REQUIREMENT » When the word "dropdown" shows up in a line of the data below, copy that whole line.

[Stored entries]
----------------

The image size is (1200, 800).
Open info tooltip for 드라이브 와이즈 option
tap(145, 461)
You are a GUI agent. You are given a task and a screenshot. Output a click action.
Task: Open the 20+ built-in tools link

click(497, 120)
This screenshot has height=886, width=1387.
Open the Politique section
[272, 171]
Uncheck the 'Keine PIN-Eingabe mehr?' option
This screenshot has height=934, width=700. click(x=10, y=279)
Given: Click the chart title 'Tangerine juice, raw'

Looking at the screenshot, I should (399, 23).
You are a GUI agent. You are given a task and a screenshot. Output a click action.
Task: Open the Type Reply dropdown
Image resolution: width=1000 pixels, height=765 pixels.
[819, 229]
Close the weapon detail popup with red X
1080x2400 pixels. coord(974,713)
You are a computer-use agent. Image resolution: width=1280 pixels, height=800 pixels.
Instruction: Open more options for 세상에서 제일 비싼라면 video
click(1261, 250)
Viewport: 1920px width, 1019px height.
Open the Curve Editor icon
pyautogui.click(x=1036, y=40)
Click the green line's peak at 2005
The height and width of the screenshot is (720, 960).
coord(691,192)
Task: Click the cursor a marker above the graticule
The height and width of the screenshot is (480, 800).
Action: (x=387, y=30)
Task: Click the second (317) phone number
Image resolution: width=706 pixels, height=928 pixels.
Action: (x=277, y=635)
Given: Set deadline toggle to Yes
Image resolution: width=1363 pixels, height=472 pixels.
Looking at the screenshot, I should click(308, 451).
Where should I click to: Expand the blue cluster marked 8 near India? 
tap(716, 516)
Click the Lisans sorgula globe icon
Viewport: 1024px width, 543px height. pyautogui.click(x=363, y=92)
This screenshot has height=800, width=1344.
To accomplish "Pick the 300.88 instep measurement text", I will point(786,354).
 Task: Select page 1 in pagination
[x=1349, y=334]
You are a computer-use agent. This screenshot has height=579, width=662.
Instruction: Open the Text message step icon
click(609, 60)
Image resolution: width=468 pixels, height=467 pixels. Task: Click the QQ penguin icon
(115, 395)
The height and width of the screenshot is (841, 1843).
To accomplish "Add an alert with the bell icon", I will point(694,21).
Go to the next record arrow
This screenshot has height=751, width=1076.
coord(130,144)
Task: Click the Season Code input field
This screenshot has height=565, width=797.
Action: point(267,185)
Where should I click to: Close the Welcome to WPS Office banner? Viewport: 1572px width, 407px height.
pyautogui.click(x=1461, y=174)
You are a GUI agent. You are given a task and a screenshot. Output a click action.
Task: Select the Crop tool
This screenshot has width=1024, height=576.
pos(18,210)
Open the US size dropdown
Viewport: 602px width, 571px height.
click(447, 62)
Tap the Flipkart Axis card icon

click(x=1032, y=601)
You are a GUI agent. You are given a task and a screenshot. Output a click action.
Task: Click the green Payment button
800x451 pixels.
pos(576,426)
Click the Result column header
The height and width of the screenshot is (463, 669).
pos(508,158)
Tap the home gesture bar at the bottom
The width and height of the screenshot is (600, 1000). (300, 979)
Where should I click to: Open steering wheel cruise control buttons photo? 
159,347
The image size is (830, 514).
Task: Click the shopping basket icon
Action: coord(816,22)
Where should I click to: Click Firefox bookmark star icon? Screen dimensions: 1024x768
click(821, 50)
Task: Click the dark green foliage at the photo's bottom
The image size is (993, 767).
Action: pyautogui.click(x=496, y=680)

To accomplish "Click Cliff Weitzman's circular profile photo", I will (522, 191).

----------------

REPLY TO THE EXERCISE »
Task: Open the Type Reply dropdown
Open the US size dropdown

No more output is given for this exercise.